12 Referência ao livro organizado por Paul Watslawick (1994).

13 Segundo Machado (2003), em seu Dicionário Etimológico da Língua Portuguesa, teoria deriva do verbo theoréo (examinar, observar, inspecionar) e tem relação direta com a palavra Théia (visão) e com o verbo o theaomaí (contemplar, mirar visionar). A palavra grega theoreîn significa olhar através de, aquele que olha é chamado de theorós (espectador). Assim, tem-se: Theoreîn = théa (através) + horós (ver).

14 Citamos como exemplo o etnocentrismo, que segundo Rocha (1988, p. 7), “é uma visão do mundo onde o nosso próprio grupo é tomado como centro de tudo e todos os outros são pensados e sentidos através dos nossos valores, nossos modelos, nossas definições do que é a existência.
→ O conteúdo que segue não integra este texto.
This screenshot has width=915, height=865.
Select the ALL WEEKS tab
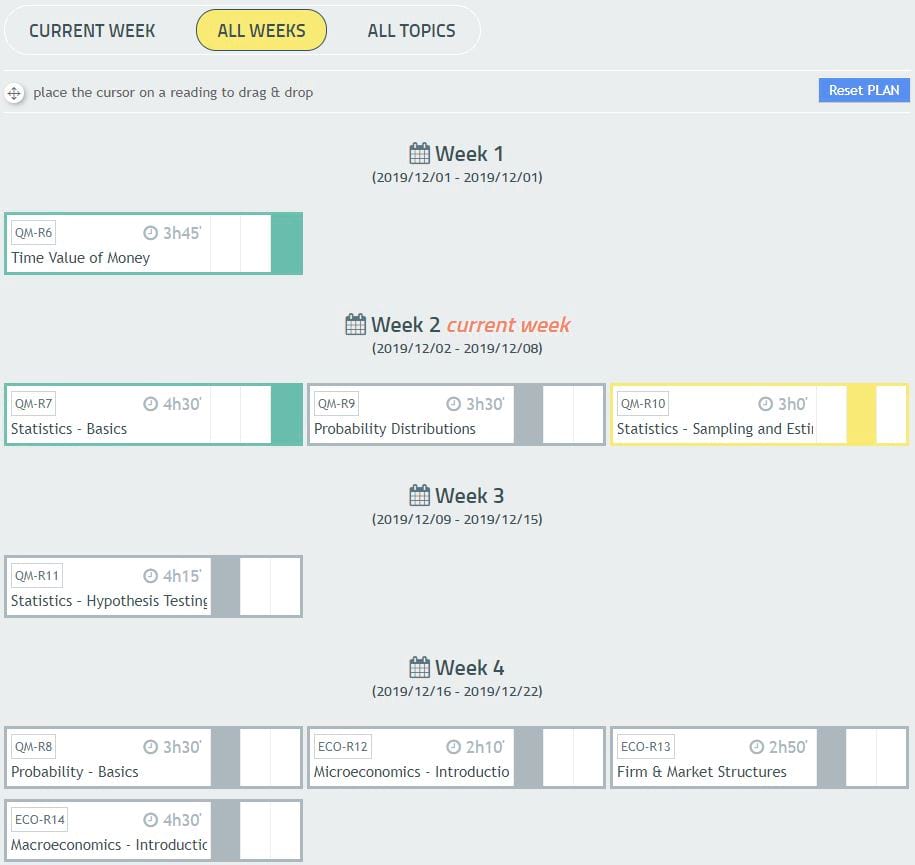pyautogui.click(x=261, y=31)
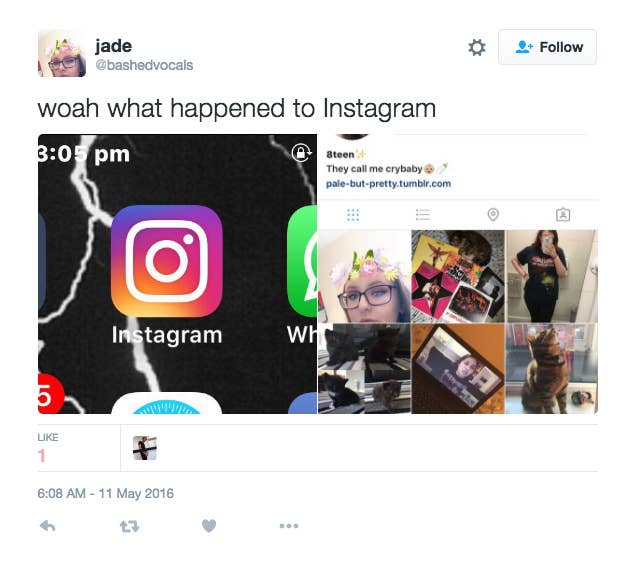The image size is (636, 565).
Task: Open pale-but-pretty.tumblr.com link
Action: (x=389, y=184)
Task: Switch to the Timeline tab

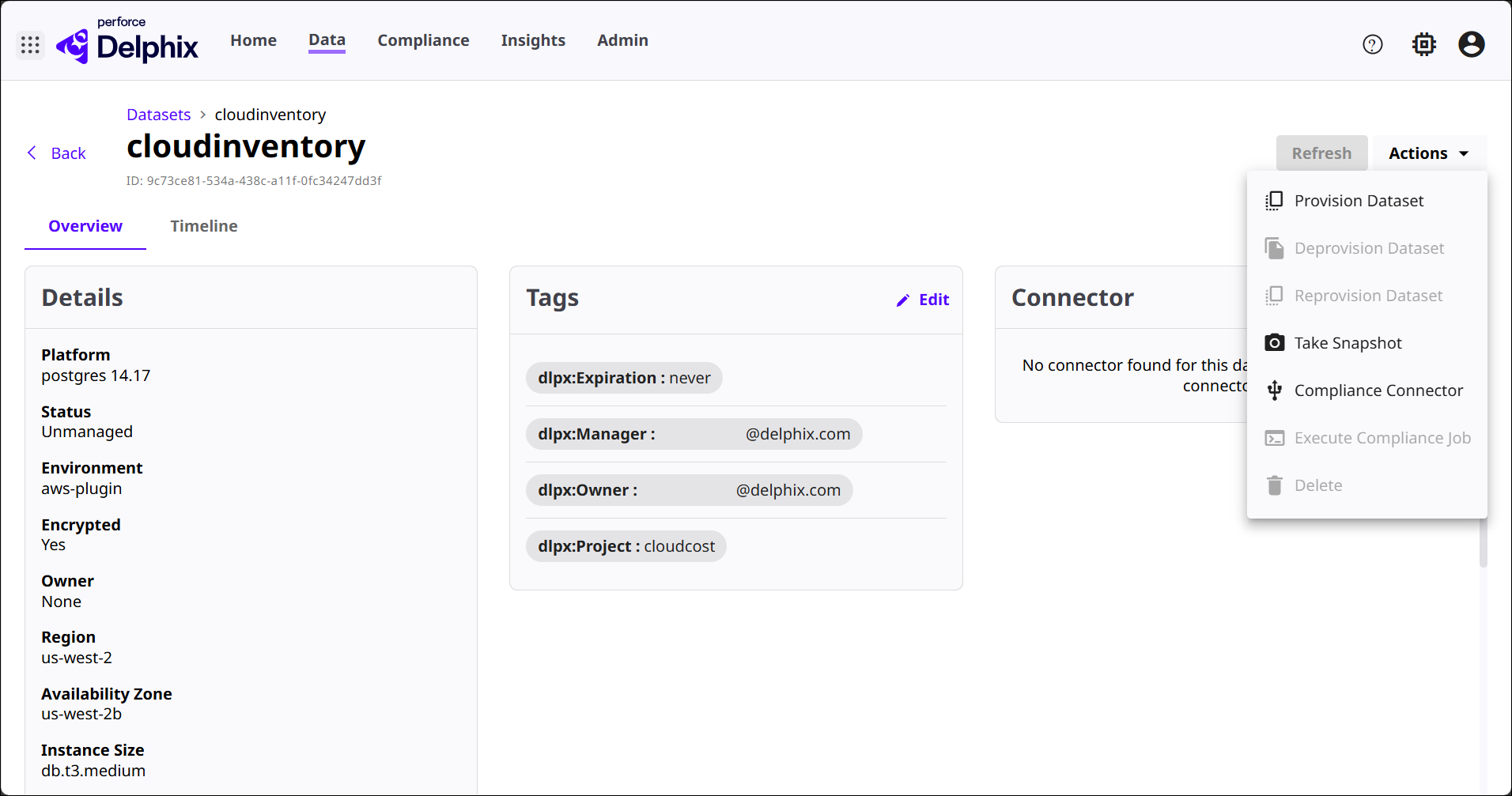Action: [x=204, y=226]
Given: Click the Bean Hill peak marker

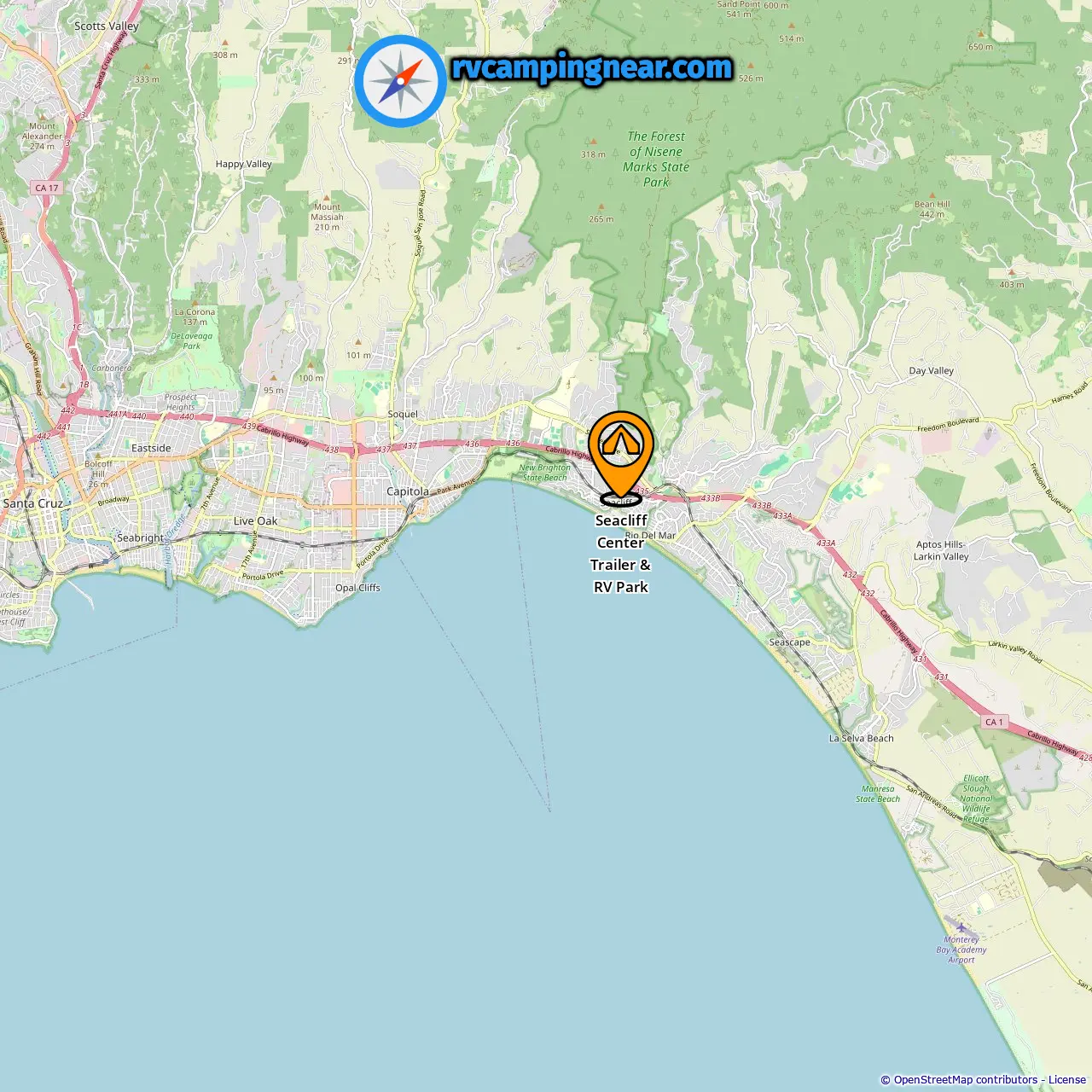Looking at the screenshot, I should pos(932,195).
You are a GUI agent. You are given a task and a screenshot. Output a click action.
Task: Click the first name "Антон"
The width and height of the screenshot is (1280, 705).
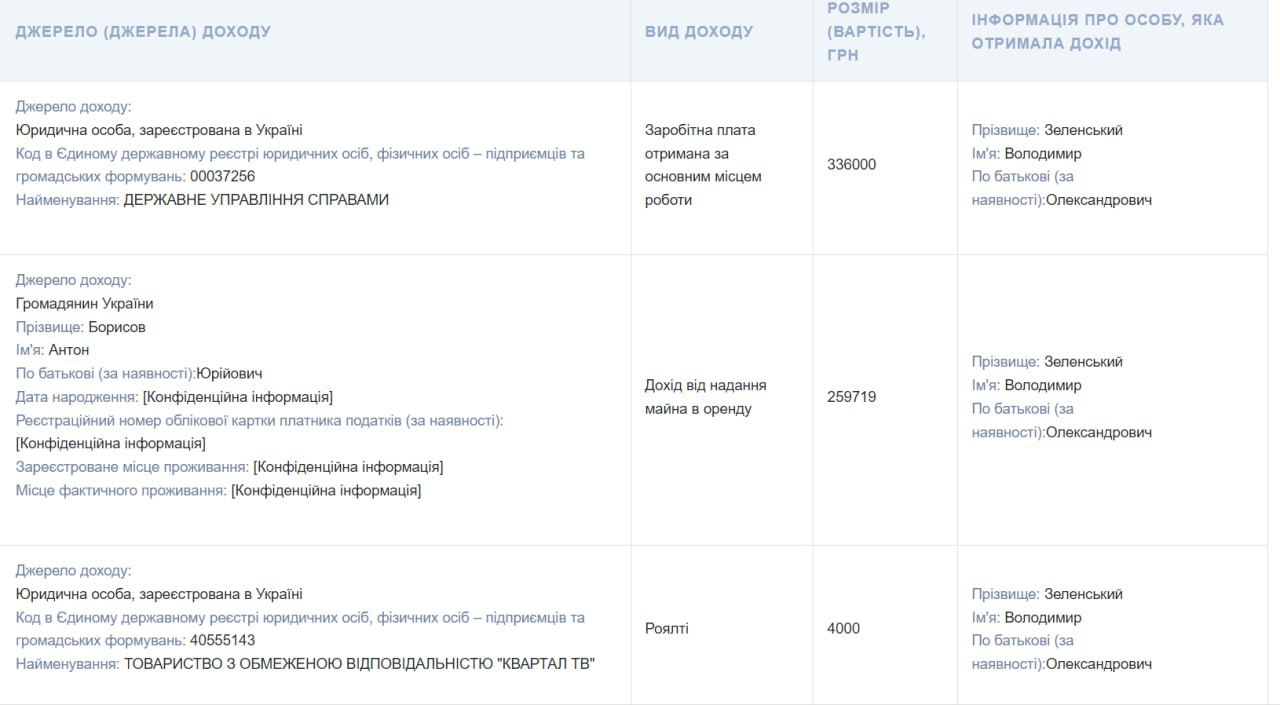69,350
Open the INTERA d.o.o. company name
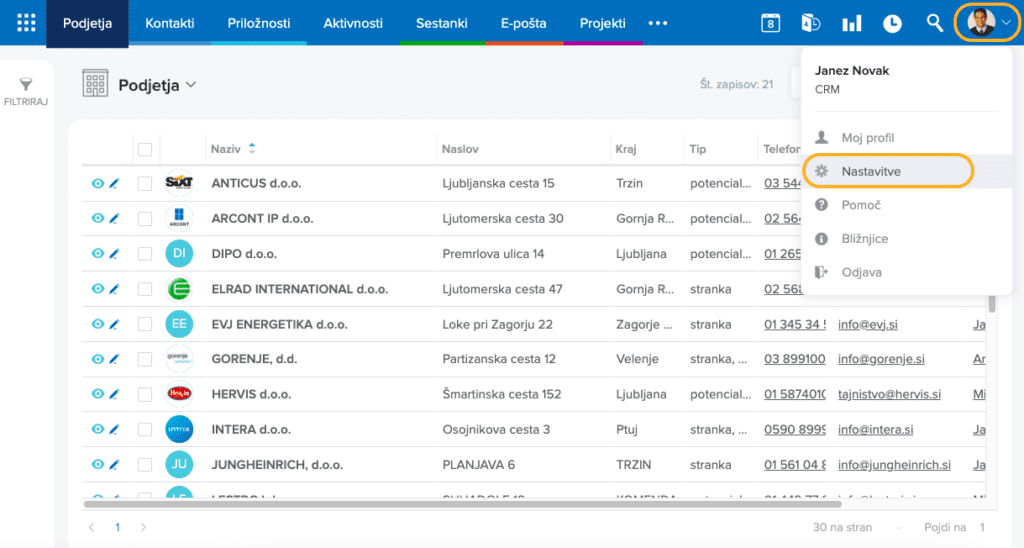Screen dimensions: 1024x548 251,430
No plano intelectual, pode ser isto como a dificuldade de pensarmos a diferença; no plano afetivo, como sentimentos de estranheza, medo, hostilidade, etc.”

15 Ilustramos esse universalismo fazendo referência a um escrito de Laraia (1986, p. 17): “são velhas e persistentes as teorias que atribuem capacidades específicas inatas a ‘raças’ ou a outros grupos humanos. Muita gente ainda acredita que os nórdicos são mais inteligentes do que os negros; que os alemães têm mais habilidades para a mecânica; que os judeus são avarentos e negociantes; que os norte-americanos são empreendedores e interesseiros; que os portugueses são muito trabalhadores e pouco inteligentes; que os japoneses são trabalhadores, traiçoeiros e cruéis; que os ciganos são nômades por instinto, e, finalmente, que os brasileiros herdaram a preguiça dos negros, imprevidência dos índios e a luxúria dos portugueses.”

16 Criamos estereótipos, preconceitos e rotulamos grupos de pessoas, como descreve Rocha (1988, p. 20): “Rotulamos e aplicamos estereótipos através dos quais nos guiamos para o confronto cotidiano com a diferença. As idéias etnocêntricas que temos sobre ‘mulheres’, os ‘negros’, os ‘empregados’, os ‘paraíbas de obra’, os ‘colunáveis’, os ‘doidões’, os ‘surfistas’, as ‘dondocas’, os ‘velhos’, os ‘caretas’, os ‘vagabundos’, os ‘gays’ e todos os demais ‘outros’ com os quais temos familiaridade, são uma espécie de ‘conhecimento’, um ‘saber’, baseado em formulações ideológicas, que no fundo transforma a diferença pura e simples num juízo de valor perigosamente etnocêntrico.”